Comments to the Ontario MCBS on the Consultation Draft of the Privacy of Personal Information Act, 2002

Key Points

  • The draft legislation’s opt-in approach to consent for marketing strikes the right balance between individual privacy and business needs, and reflects clearly expressed public opinion.
  • If negative option consent is permitted, it should only be so in limited, specified circumstances, and only where specific conditions have been met. Those conditions should require that the negative option be brought to the individual’s attention, be clearly worded and sufficiently detailed, and be easy to execute at minimal cost.
  • The proposed “definition” of implied consent in subs.8(5) is appropriate and should not be revised. If negative option consent is permitted, it should be subject to a different set of requirements, given important distinctions between it and normal implied consent.
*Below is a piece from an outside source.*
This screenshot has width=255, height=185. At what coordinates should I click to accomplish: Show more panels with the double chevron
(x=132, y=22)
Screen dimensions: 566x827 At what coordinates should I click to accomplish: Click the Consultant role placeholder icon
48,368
  • Express consent should not be required where consent can be implied under the proposed test in subs.8(5). Nor should exceptions to the rule of consent be provided where the test for implied consent is met. Such duplication creates unnecessary confusion, suggesting as it does that consent cannot be implied where indeed it can.
  • If necessary to address stakeholder uncertainty as to when consent can reasonably be implied under subs.8(5), the legislation or regulations can be used to elaborate further on the circumstances in which consent can be implied, outside the negative option context.
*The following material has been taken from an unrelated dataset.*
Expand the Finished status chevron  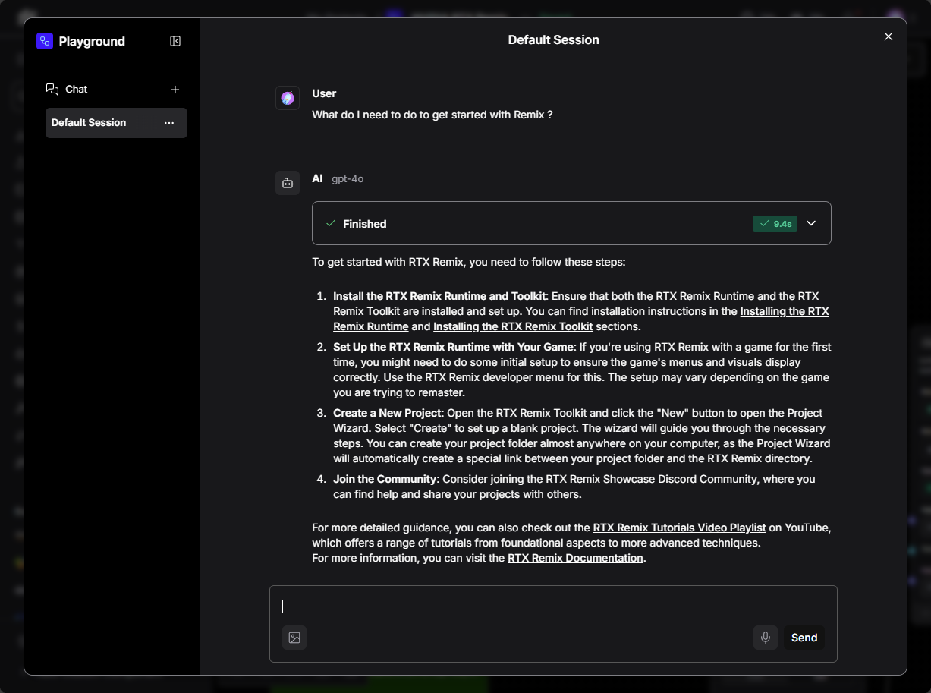[x=811, y=223]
  • Exceptions to consent for collection, use and disclosure of personal data in both the health and non-health contexts should be much more limited than in this draft. Particularly where Ontario is proposing broader exceptions than those in the federal PIPEDA, explanation is required as to why such new or broader exceptions are necessary and appropriate. In each case, the most privacy-protective safeguard appropriate (e.g., notice or negative option consent) should be included.
  • Regulation-making powers should be far more limited than in this draft. For example, it should not be possible for the government to fundamentally alter the legislation’s scope of application by regulation. Governments should not be able to fundamentally change the application of legislation, or the substantive rights and obligations in it, through a process that does not involve full public scrutiny. Regulation-making powers should be limited to technical matters of implementation. PIAC cannot support legislation which leaves the door open to such substantial narrowing of scope through regulations.